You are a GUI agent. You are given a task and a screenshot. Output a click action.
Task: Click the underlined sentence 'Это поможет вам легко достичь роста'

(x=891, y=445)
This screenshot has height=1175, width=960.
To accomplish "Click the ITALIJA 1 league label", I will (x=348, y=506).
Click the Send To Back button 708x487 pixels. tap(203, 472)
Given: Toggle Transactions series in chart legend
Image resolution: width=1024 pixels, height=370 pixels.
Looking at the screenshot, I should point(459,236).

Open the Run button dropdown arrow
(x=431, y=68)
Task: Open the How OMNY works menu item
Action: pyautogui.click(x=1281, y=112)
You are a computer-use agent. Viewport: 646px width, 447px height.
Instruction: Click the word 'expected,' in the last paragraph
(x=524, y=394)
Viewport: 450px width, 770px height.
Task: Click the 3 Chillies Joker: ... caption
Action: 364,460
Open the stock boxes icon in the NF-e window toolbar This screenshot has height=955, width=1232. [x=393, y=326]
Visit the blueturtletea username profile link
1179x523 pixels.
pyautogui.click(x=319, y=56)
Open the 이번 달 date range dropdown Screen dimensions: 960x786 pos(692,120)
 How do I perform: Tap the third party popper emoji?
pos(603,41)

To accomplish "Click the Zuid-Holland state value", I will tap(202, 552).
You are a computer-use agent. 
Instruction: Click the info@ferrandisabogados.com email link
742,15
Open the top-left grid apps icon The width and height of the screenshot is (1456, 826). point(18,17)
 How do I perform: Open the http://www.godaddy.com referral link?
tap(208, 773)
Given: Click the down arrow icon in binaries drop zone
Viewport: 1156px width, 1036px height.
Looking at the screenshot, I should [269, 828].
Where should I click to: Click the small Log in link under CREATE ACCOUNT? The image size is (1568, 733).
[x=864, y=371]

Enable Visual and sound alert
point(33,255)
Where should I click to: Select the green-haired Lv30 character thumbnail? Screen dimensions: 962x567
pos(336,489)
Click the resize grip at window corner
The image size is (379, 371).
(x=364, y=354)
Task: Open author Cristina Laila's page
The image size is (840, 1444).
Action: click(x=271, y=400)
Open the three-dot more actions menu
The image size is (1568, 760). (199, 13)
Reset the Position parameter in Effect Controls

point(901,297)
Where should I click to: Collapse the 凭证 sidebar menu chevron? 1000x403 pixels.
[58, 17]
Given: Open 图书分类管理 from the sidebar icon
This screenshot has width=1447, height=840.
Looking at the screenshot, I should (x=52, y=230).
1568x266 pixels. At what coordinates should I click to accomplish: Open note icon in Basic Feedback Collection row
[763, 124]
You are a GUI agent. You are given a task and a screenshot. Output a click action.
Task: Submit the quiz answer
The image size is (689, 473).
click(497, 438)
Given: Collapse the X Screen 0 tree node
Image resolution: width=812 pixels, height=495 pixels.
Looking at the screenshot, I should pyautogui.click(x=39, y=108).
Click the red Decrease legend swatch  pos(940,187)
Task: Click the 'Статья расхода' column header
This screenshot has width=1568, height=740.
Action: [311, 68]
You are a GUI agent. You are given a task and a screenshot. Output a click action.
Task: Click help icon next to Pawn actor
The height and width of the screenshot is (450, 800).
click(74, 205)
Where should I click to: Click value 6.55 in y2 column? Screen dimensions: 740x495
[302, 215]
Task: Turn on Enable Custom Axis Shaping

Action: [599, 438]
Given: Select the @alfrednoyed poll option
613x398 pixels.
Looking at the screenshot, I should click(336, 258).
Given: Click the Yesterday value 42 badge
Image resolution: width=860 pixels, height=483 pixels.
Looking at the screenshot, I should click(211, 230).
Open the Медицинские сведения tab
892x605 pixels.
........
_Your goal_.
The lines to return are those with the string "will" in them; copy each from the entries above.

_Your response_.
To accomplish "Click the ITALIJA 1 league label", I will (x=348, y=506).
To accomplish "Click the Zuid-Holland state value", I will tap(202, 552).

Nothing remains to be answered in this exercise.